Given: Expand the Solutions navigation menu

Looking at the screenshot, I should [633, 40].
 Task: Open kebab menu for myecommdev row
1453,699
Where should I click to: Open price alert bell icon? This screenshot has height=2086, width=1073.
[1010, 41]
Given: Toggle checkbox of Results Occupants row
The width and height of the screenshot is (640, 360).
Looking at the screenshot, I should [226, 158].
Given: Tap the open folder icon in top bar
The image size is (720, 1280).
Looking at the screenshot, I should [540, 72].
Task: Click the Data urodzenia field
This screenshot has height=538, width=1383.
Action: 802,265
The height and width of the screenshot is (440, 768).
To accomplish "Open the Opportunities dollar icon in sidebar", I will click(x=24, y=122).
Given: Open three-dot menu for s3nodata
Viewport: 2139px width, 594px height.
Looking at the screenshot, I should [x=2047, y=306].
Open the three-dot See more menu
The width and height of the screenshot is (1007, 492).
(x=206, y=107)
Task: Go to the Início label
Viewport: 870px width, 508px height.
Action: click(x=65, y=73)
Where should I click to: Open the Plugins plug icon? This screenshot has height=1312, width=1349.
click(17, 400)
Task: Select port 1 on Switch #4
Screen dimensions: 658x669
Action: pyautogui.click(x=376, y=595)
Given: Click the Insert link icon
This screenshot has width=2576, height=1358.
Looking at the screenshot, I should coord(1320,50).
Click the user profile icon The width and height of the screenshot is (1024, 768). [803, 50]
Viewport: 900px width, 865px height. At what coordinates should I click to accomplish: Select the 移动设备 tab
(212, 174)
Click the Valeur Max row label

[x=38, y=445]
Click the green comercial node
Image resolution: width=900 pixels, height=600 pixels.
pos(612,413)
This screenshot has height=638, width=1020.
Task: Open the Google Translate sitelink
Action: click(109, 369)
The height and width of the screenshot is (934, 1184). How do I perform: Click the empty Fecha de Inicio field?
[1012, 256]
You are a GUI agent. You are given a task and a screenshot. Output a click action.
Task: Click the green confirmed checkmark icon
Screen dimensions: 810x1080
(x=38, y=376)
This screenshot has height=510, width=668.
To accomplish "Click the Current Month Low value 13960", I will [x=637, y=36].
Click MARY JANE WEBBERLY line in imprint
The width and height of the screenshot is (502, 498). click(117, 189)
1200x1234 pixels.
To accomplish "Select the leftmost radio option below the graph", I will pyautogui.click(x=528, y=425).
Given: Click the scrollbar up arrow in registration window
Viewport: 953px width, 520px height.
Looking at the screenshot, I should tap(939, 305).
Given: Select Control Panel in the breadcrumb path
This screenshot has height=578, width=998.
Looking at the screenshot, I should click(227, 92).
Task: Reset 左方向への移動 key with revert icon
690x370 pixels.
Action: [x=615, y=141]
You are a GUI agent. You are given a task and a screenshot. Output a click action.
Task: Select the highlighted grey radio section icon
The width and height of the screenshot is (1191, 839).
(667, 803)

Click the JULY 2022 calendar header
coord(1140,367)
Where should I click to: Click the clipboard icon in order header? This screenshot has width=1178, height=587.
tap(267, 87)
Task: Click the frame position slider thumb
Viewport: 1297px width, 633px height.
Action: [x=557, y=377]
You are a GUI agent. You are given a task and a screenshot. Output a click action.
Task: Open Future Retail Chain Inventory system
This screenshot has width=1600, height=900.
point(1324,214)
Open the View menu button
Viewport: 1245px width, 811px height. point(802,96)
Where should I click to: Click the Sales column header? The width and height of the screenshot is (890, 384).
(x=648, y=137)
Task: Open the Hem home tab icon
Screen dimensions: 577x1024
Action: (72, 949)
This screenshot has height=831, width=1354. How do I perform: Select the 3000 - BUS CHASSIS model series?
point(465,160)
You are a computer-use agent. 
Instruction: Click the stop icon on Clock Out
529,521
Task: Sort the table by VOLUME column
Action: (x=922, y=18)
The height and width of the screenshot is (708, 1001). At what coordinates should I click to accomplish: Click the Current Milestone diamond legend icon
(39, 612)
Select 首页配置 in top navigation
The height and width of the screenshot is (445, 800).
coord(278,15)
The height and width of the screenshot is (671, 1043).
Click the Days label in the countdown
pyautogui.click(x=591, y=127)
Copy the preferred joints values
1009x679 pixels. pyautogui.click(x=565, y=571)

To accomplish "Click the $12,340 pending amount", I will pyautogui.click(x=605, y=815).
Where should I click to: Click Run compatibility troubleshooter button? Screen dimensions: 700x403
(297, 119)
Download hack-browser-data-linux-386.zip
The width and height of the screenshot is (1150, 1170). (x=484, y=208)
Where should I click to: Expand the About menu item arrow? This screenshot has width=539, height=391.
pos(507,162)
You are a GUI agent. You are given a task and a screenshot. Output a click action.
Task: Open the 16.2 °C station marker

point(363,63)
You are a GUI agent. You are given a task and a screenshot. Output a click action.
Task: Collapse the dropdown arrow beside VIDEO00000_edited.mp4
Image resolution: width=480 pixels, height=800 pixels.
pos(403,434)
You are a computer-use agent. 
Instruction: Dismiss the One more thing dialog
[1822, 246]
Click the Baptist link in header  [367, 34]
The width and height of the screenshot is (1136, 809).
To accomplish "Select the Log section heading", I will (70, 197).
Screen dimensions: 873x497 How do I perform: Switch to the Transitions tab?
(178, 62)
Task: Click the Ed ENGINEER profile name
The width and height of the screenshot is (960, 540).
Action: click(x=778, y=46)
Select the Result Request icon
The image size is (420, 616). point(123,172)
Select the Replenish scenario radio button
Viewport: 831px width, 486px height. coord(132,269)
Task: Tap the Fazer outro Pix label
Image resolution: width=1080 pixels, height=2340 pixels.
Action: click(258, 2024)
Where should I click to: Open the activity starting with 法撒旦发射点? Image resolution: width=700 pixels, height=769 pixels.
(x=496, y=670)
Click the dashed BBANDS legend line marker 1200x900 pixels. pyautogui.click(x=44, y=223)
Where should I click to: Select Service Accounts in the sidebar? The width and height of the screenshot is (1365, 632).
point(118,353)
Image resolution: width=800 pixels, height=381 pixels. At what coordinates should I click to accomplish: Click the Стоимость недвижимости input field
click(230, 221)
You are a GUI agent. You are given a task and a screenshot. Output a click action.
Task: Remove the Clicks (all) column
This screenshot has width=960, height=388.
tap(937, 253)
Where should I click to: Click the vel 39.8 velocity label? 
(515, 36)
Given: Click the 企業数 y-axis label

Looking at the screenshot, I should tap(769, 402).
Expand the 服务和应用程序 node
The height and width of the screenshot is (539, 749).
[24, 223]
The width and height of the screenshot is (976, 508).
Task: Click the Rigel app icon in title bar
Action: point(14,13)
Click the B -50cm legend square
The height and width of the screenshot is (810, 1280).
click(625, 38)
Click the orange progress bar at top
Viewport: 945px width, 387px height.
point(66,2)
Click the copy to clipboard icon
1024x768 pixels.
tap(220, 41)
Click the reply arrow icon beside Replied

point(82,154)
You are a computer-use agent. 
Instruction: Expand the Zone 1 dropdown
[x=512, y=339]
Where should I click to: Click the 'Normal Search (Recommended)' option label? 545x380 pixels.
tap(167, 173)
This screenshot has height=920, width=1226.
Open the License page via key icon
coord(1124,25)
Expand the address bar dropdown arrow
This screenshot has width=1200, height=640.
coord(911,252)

══════

#### Exercise directions
Reproduce the records above in their entirety, unchanged.

#### Solution to the problem
Given: Expand the Solutions navigation menu

Looking at the screenshot, I should [633, 40].
 Task: Open kebab menu for myecommdev row
1453,699
Where should I click to: Open price alert bell icon? This screenshot has height=2086, width=1073.
[1010, 41]
Given: Toggle checkbox of Results Occupants row
The width and height of the screenshot is (640, 360).
Looking at the screenshot, I should [226, 158].
Given: Tap the open folder icon in top bar
The image size is (720, 1280).
Looking at the screenshot, I should [540, 72].
Task: Click the Data urodzenia field
This screenshot has height=538, width=1383.
Action: 802,265
The height and width of the screenshot is (440, 768).
To accomplish "Open the Opportunities dollar icon in sidebar", I will click(x=24, y=122).
Given: Open three-dot menu for s3nodata
Viewport: 2139px width, 594px height.
Looking at the screenshot, I should [x=2047, y=306].
Open the three-dot See more menu
The width and height of the screenshot is (1007, 492).
(x=206, y=107)
Task: Go to the Início label
Viewport: 870px width, 508px height.
Action: click(x=65, y=73)
Where should I click to: Open the Plugins plug icon? This screenshot has height=1312, width=1349.
click(17, 400)
Task: Select port 1 on Switch #4
Screen dimensions: 658x669
Action: pyautogui.click(x=376, y=595)
Given: Click the Insert link icon
This screenshot has width=2576, height=1358.
Looking at the screenshot, I should coord(1320,50).
Click the user profile icon The width and height of the screenshot is (1024, 768). [803, 50]
Viewport: 900px width, 865px height. At what coordinates should I click to accomplish: Select the 移动设备 tab
(212, 174)
Click the Valeur Max row label

[x=38, y=445]
Click the green comercial node
Image resolution: width=900 pixels, height=600 pixels.
pos(612,413)
This screenshot has height=638, width=1020.
Task: Open the Google Translate sitelink
Action: click(109, 369)
The height and width of the screenshot is (934, 1184). How do I perform: Click the empty Fecha de Inicio field?
[1012, 256]
You are a GUI agent. You are given a task and a screenshot. Output a click action.
Task: Click the green confirmed checkmark icon
Screen dimensions: 810x1080
(x=38, y=376)
This screenshot has height=510, width=668.
To accomplish "Click the Current Month Low value 13960", I will [x=637, y=36].
Click MARY JANE WEBBERLY line in imprint
The width and height of the screenshot is (502, 498). click(117, 189)
1200x1234 pixels.
To accomplish "Select the leftmost radio option below the graph", I will pyautogui.click(x=528, y=425).
Given: Click the scrollbar up arrow in registration window
Viewport: 953px width, 520px height.
Looking at the screenshot, I should tap(939, 305).
Given: Select Control Panel in the breadcrumb path
This screenshot has height=578, width=998.
Looking at the screenshot, I should click(227, 92).
Task: Reset 左方向への移動 key with revert icon
690x370 pixels.
Action: [x=615, y=141]
You are a GUI agent. You are given a task and a screenshot. Output a click action.
Task: Select the highlighted grey radio section icon
The width and height of the screenshot is (1191, 839).
(667, 803)

Click the JULY 2022 calendar header
coord(1140,367)
Where should I click to: Click the clipboard icon in order header? This screenshot has width=1178, height=587.
tap(267, 87)
Task: Click the frame position slider thumb
Viewport: 1297px width, 633px height.
Action: [x=557, y=377]
You are a GUI agent. You are given a task and a screenshot. Output a click action.
Task: Open Future Retail Chain Inventory system
This screenshot has width=1600, height=900.
point(1324,214)
Open the View menu button
Viewport: 1245px width, 811px height. point(802,96)
Where should I click to: Click the Sales column header? The width and height of the screenshot is (890, 384).
(x=648, y=137)
Task: Open the Hem home tab icon
Screen dimensions: 577x1024
Action: (72, 949)
This screenshot has height=831, width=1354. How do I perform: Select the 3000 - BUS CHASSIS model series?
point(465,160)
You are a computer-use agent. 
Instruction: Click the stop icon on Clock Out
529,521
Task: Sort the table by VOLUME column
Action: (x=922, y=18)
The height and width of the screenshot is (708, 1001). At what coordinates should I click to accomplish: Click the Current Milestone diamond legend icon
(39, 612)
Select 首页配置 in top navigation
The height and width of the screenshot is (445, 800).
coord(278,15)
The height and width of the screenshot is (671, 1043).
Click the Days label in the countdown
pyautogui.click(x=591, y=127)
Copy the preferred joints values
1009x679 pixels. pyautogui.click(x=565, y=571)

To accomplish "Click the $12,340 pending amount", I will pyautogui.click(x=605, y=815).
Where should I click to: Click Run compatibility troubleshooter button? Screen dimensions: 700x403
(297, 119)
Download hack-browser-data-linux-386.zip
The width and height of the screenshot is (1150, 1170). (x=484, y=208)
Where should I click to: Expand the About menu item arrow? This screenshot has width=539, height=391.
pos(507,162)
You are a GUI agent. You are given a task and a screenshot. Output a click action.
Task: Open the 16.2 °C station marker

point(363,63)
You are a GUI agent. You are given a task and a screenshot. Output a click action.
Task: Collapse the dropdown arrow beside VIDEO00000_edited.mp4
Image resolution: width=480 pixels, height=800 pixels.
pos(403,434)
You are a computer-use agent. 
Instruction: Dismiss the One more thing dialog
[1822, 246]
Click the Baptist link in header  [367, 34]
The width and height of the screenshot is (1136, 809).
To accomplish "Select the Log section heading", I will (70, 197).
Screen dimensions: 873x497 How do I perform: Switch to the Transitions tab?
(178, 62)
Task: Click the Ed ENGINEER profile name
The width and height of the screenshot is (960, 540).
Action: click(x=778, y=46)
Select the Result Request icon
The image size is (420, 616). point(123,172)
Select the Replenish scenario radio button
Viewport: 831px width, 486px height. coord(132,269)
Task: Tap the Fazer outro Pix label
Image resolution: width=1080 pixels, height=2340 pixels.
Action: click(258, 2024)
Where should I click to: Open the activity starting with 法撒旦发射点? Image resolution: width=700 pixels, height=769 pixels.
(x=496, y=670)
Click the dashed BBANDS legend line marker 1200x900 pixels. pyautogui.click(x=44, y=223)
Where should I click to: Select Service Accounts in the sidebar? The width and height of the screenshot is (1365, 632).
point(118,353)
Image resolution: width=800 pixels, height=381 pixels. At what coordinates should I click to accomplish: Click the Стоимость недвижимости input field
click(230, 221)
You are a GUI agent. You are given a task and a screenshot. Output a click action.
Task: Remove the Clicks (all) column
This screenshot has width=960, height=388.
tap(937, 253)
Where should I click to: Click the vel 39.8 velocity label? 
(515, 36)
Given: Click the 企業数 y-axis label

Looking at the screenshot, I should tap(769, 402).
Expand the 服务和应用程序 node
The height and width of the screenshot is (539, 749).
[24, 223]
The width and height of the screenshot is (976, 508).
Task: Click the Rigel app icon in title bar
Action: point(14,13)
Click the B -50cm legend square
The height and width of the screenshot is (810, 1280).
click(625, 38)
Click the orange progress bar at top
Viewport: 945px width, 387px height.
point(66,2)
Click the copy to clipboard icon
1024x768 pixels.
tap(220, 41)
Click the reply arrow icon beside Replied

point(82,154)
You are a computer-use agent. 
Instruction: Expand the Zone 1 dropdown
[x=512, y=339]
Where should I click to: Click the 'Normal Search (Recommended)' option label? 545x380 pixels.
tap(167, 173)
This screenshot has height=920, width=1226.
Open the License page via key icon
coord(1124,25)
Expand the address bar dropdown arrow
This screenshot has width=1200, height=640.
coord(911,252)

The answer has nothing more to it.